Not what makes me think I am a writer?, but why do I write?
The thing that really pissed me off when I started to think about the why was the fact that it didn't seem like too long ago I was just coming to grips with even telling the world that I was a writer. I mean, fuck, man...give me a minute to just be able to say that I am a writer first.
It doesn't work like that.
I'm looking at my words. I'm looking at what I've written in the last 6 months (and it really doesn't feel like much, if I'm being honest), and I realize that I really need to stop and look at my why.
And I didn't want to.
Because I already know part of my why. And facing that part in the light of day sucks. It just really...
It just sucks.
I grew up needing to feel like what I did mattered. That it was good. That you liked it. That you wanted me to do more of it.
In one of the hundreds of personality tests out there, I come back as an Obliger. This means that I will put your needs above my own if given a choice. And I did, a lot.
I still do.
And I know that tendency has crept in and morphed into part of my why. Now, having the obliger tendency in itself is not a bad thing. As long as you recognize it and realize that it's ok to actually take some time for you and do things for you before someone else.

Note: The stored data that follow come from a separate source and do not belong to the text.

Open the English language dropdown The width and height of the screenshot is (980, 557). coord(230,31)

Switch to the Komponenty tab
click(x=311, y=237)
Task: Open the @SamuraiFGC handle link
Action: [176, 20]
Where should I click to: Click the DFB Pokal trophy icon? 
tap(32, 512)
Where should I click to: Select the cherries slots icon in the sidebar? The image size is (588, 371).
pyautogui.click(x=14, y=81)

That's just it, though. Part of the 'why' for me is because inside me there is still that little kid, unsure, holding out the paper with a space battle drawn in pen, hoping that the person they are showing it to will tell me it's the best thing they've ever seen. But more than that, I want the people I love to tell me that they have read my words. Love them or hate them, I just want to be read.
There. There is it. Part of me writes because I read Stephen King growing up. I read Koontz. I read Tolkien and Asimov. And Douglas Adams. And Piers Anthony.

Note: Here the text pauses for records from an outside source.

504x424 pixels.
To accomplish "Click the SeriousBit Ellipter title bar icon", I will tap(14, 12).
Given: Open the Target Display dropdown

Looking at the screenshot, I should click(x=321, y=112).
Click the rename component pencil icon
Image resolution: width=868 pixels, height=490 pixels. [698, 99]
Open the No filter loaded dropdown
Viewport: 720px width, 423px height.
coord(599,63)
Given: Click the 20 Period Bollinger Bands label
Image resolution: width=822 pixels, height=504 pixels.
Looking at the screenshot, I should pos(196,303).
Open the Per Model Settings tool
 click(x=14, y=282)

And I loved them all. I hung on every word.
As a writer, I'd be lying if I said that I didn't want that. That I don't want someone to fall in love with my voice and my style and to hang on every word, wondering what the next glorious page will hold.
I do. Part of me wants that.
I write because I want to make you happy, and there's a part of me that's vain enough to think that my words can do that. Can bring a feeling, an emotion, and take you to a place you've never been.

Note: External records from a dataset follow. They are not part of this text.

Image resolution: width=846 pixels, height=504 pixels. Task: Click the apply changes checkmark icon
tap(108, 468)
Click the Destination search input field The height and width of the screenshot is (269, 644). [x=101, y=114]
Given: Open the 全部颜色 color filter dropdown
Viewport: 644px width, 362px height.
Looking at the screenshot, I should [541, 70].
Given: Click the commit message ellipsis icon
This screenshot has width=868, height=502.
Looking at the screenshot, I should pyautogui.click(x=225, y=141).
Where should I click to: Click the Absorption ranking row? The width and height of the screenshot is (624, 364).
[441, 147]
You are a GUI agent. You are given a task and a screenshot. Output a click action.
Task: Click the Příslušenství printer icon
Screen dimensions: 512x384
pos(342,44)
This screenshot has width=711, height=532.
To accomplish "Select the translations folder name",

I write because there are writers who inspire me. And I want to pay them back for that inspiration. I want to show them that what they wrote matters.
And I want to be that inspiration for someone else.
Yes...it's true. There is a part of me, of every writer that says they would write every day, because to not write is tantamount to not breathing, as dramatic as it sounds. And yes, I would write anyway, even if I knew it wasn't going to be read. But I can tell you that stuff that I write half thinking no one will ever or want to ever read it...that stuff is raw. And it's probably garbage. But yes, I still write.
The other reason I write is because I feel like I'm fairly fucked up in the head. And for me, writing is way I can create characters who may or may not be messed up in the same ways that I am, and I can walk them through scenarios in the story. I can make things happen to them, for them, and by them.
And maybe, just maybe they will get their happily ever after.
Because if the characters in my stories get their happily every after, then maybe I will too.
So..yeah. There's the brutal why. And it's pretty clear that I won't stop writing until either the happy ending happens in real life or I run out of ways for my characters to find theirs.
I hope you'll come along for the ride.
And, unfortunately, I've run out of minutes in my lunch break (and I just killed the oatmeal cream pie). The second piece on the crushing self-minimizing will have to wait for another lunch, I'm afraid.
Until then, I hope you'll tell all of your friends about the raw post thrown out on the interwebs by one of your soon to be favorite writers.